TASK OBJECTIVE | Wherever the line with "Where should I click to: Click the silver" sits in the listing below, transcribe from it up to and including the line with "Given: Open options", exactly, and leave the remaining lines out.

PROVIDED DATA |
__________

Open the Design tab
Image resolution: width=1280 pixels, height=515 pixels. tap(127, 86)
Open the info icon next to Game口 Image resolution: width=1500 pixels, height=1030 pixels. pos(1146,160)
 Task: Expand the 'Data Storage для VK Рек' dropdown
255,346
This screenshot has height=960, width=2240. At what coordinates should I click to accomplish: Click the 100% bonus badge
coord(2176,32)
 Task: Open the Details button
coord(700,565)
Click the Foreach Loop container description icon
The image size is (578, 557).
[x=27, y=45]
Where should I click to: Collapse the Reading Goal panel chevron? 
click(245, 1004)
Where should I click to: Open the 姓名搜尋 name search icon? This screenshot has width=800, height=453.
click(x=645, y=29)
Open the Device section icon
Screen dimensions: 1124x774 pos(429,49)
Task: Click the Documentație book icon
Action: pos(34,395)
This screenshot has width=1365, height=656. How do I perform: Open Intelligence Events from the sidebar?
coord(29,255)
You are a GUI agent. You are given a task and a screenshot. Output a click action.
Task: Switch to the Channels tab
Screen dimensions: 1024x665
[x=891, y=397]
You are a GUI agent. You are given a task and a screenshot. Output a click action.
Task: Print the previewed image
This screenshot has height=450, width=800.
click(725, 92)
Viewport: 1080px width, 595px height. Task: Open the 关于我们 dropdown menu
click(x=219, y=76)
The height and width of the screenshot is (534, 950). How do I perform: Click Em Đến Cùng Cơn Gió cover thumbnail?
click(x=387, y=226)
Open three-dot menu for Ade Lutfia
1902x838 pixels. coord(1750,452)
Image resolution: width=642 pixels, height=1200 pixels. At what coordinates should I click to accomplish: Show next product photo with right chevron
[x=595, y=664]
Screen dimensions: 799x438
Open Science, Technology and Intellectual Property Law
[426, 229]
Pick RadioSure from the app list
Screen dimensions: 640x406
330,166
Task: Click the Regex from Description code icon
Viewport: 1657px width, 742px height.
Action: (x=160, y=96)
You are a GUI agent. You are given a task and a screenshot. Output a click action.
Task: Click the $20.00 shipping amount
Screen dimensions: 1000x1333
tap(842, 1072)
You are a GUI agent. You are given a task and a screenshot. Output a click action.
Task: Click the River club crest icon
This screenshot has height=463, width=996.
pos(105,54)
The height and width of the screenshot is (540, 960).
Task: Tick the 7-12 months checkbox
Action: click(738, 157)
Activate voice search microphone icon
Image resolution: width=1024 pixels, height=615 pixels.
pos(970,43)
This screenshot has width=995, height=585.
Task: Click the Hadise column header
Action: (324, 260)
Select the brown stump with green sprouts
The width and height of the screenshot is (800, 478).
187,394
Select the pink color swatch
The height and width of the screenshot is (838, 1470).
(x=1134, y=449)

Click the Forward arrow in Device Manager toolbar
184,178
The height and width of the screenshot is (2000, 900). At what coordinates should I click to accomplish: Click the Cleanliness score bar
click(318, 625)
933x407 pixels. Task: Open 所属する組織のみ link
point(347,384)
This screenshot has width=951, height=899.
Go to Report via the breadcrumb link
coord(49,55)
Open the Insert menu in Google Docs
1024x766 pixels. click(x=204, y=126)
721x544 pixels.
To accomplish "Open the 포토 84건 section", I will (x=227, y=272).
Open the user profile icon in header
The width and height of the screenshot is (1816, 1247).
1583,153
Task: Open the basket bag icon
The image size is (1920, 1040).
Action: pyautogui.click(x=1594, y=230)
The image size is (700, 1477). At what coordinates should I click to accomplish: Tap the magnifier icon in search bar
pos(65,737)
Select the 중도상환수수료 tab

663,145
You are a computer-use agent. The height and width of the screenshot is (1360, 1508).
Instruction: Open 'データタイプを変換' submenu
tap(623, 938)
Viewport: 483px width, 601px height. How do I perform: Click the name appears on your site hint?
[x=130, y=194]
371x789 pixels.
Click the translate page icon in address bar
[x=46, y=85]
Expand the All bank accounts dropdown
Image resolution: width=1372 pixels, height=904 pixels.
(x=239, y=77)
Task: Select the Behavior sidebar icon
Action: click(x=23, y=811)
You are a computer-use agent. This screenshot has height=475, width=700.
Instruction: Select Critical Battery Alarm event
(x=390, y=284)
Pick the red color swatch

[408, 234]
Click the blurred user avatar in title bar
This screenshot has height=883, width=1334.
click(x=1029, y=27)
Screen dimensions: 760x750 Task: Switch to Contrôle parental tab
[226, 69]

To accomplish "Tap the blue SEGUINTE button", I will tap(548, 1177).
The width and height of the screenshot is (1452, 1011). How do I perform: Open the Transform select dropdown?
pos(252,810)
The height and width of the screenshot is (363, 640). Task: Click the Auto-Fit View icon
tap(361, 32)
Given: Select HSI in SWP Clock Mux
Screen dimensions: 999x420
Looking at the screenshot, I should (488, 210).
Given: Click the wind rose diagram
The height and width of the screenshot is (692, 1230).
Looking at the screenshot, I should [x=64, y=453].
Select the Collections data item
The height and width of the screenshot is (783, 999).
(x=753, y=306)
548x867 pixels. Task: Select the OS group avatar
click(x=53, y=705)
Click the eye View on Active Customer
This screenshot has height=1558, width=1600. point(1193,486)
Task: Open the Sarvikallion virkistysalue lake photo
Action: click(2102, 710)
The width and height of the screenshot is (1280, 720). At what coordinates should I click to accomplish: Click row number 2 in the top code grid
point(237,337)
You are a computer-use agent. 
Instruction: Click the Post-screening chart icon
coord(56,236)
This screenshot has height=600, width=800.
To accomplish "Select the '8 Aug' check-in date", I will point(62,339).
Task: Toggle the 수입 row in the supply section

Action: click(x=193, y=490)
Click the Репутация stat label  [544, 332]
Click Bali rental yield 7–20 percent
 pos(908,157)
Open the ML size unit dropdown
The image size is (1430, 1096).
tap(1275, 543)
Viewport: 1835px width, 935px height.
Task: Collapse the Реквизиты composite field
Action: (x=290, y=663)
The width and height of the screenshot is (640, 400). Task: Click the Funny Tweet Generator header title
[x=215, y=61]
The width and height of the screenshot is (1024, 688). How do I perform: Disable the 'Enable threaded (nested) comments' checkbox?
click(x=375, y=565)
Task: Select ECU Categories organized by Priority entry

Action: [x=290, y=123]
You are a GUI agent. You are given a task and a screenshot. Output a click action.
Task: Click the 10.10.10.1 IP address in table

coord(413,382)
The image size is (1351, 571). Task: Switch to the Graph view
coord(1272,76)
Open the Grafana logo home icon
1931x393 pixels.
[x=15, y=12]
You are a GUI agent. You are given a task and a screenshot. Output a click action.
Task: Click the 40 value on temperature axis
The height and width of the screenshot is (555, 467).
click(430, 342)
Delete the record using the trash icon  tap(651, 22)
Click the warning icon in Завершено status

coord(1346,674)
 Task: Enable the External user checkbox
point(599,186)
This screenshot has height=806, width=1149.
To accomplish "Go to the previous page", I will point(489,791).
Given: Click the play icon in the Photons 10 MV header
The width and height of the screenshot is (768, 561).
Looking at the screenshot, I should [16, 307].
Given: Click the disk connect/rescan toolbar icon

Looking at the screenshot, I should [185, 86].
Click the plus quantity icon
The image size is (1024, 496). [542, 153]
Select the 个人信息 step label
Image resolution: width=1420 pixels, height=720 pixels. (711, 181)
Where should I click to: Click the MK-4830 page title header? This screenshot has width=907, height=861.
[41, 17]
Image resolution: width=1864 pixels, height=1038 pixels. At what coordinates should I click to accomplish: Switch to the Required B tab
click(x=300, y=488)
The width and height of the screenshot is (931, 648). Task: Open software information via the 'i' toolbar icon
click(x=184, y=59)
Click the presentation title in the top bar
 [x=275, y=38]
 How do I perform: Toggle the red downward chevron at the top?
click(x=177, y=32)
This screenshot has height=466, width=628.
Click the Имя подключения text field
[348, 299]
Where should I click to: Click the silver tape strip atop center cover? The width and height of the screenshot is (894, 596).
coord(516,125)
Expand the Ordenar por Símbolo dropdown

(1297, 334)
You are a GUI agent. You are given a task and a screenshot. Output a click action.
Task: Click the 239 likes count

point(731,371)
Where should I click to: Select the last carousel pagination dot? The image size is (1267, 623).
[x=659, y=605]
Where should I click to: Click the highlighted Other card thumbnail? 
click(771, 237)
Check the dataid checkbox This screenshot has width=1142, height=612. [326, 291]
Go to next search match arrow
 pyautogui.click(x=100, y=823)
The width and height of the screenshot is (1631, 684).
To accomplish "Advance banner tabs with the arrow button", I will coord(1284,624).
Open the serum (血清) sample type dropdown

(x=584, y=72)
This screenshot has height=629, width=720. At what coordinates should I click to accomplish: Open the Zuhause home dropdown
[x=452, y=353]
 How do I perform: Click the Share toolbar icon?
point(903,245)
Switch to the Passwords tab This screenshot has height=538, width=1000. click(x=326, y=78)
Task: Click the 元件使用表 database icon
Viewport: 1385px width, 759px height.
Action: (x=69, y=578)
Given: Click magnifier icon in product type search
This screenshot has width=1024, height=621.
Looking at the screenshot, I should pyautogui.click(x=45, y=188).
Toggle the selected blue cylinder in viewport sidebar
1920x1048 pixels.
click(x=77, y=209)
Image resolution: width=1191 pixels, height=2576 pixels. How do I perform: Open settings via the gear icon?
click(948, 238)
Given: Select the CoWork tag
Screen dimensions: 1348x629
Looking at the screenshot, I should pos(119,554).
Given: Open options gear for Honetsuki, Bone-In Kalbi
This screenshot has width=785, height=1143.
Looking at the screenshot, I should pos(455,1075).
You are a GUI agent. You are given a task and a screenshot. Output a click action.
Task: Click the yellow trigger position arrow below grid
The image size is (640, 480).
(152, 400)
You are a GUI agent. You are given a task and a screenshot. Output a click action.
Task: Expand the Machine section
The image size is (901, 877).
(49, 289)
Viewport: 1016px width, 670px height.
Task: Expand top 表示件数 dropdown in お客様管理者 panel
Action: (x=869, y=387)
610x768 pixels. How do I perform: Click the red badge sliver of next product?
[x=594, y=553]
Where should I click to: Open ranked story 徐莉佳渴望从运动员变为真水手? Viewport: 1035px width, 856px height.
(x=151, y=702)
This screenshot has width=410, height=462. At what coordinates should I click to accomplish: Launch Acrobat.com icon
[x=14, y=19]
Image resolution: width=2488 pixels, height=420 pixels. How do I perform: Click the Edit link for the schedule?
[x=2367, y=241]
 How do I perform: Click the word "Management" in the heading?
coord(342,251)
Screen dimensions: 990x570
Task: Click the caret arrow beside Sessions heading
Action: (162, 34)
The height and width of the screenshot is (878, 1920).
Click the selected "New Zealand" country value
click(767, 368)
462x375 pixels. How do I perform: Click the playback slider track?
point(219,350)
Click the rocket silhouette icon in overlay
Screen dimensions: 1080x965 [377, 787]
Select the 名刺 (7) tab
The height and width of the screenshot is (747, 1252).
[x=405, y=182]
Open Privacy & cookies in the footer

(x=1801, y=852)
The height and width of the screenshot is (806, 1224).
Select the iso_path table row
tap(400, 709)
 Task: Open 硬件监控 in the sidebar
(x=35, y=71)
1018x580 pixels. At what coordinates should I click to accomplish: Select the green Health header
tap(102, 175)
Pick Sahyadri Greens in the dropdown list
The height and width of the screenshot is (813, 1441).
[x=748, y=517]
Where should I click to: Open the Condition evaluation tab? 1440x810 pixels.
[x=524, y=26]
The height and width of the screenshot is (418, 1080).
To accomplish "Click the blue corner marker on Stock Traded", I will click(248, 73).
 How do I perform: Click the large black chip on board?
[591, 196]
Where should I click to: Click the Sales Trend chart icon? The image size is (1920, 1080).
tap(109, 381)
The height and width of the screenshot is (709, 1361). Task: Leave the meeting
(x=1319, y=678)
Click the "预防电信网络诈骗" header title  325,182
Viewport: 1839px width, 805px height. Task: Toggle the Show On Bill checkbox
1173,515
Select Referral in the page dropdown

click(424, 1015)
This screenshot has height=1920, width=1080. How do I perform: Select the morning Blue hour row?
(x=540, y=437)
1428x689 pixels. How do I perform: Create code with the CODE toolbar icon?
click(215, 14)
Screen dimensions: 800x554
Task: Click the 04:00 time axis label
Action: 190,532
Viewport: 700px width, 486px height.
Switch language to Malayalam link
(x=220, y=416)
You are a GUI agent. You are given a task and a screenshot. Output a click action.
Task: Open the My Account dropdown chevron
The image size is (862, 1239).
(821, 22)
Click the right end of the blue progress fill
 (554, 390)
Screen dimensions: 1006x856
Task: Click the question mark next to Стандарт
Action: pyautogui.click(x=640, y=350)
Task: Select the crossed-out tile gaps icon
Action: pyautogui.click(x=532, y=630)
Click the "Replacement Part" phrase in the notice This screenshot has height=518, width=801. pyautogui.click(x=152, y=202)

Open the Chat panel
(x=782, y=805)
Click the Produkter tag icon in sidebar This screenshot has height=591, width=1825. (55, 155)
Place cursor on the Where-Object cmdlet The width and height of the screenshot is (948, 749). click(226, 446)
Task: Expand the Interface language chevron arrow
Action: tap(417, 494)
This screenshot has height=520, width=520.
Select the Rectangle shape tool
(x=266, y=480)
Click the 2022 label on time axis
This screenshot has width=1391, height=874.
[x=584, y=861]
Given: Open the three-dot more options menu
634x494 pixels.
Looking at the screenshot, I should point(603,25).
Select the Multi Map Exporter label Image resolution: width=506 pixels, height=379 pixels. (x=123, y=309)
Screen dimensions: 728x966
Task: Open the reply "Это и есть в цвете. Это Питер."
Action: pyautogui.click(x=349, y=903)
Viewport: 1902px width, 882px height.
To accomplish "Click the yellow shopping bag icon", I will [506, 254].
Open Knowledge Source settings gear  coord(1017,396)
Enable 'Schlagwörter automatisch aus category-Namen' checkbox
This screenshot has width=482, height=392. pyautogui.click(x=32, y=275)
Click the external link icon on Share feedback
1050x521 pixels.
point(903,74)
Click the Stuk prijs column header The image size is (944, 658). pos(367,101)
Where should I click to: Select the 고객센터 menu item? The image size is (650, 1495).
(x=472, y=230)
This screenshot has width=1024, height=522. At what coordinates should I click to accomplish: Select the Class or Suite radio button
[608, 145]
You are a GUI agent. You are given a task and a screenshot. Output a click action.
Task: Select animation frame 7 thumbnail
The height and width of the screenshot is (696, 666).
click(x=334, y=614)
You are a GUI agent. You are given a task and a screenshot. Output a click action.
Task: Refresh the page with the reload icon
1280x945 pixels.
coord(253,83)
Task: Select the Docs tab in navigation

__________

RESPONSE BELOW |
Where should I click to: Click the silver tape strip atop center cover? The width and height of the screenshot is (894, 596).
coord(516,125)
Expand the Ordenar por Símbolo dropdown

(1297, 334)
You are a GUI agent. You are given a task and a screenshot. Output a click action.
Task: Click the 239 likes count

point(731,371)
Where should I click to: Select the last carousel pagination dot? The image size is (1267, 623).
[x=659, y=605]
Where should I click to: Click the highlighted Other card thumbnail? 
click(771, 237)
Check the dataid checkbox This screenshot has width=1142, height=612. [326, 291]
Go to next search match arrow
 pyautogui.click(x=100, y=823)
The width and height of the screenshot is (1631, 684).
To accomplish "Advance banner tabs with the arrow button", I will coord(1284,624).
Open the serum (血清) sample type dropdown

(x=584, y=72)
This screenshot has height=629, width=720. At what coordinates should I click to accomplish: Open the Zuhause home dropdown
[x=452, y=353]
 How do I perform: Click the Share toolbar icon?
point(903,245)
Switch to the Passwords tab This screenshot has height=538, width=1000. click(x=326, y=78)
Task: Click the 元件使用表 database icon
Viewport: 1385px width, 759px height.
Action: (x=69, y=578)
Given: Click magnifier icon in product type search
This screenshot has width=1024, height=621.
Looking at the screenshot, I should pyautogui.click(x=45, y=188).
Toggle the selected blue cylinder in viewport sidebar
1920x1048 pixels.
click(x=77, y=209)
Image resolution: width=1191 pixels, height=2576 pixels. How do I perform: Open settings via the gear icon?
click(948, 238)
Given: Select the CoWork tag
Screen dimensions: 1348x629
Looking at the screenshot, I should pos(119,554).
Given: Open options gear for Honetsuki, Bone-In Kalbi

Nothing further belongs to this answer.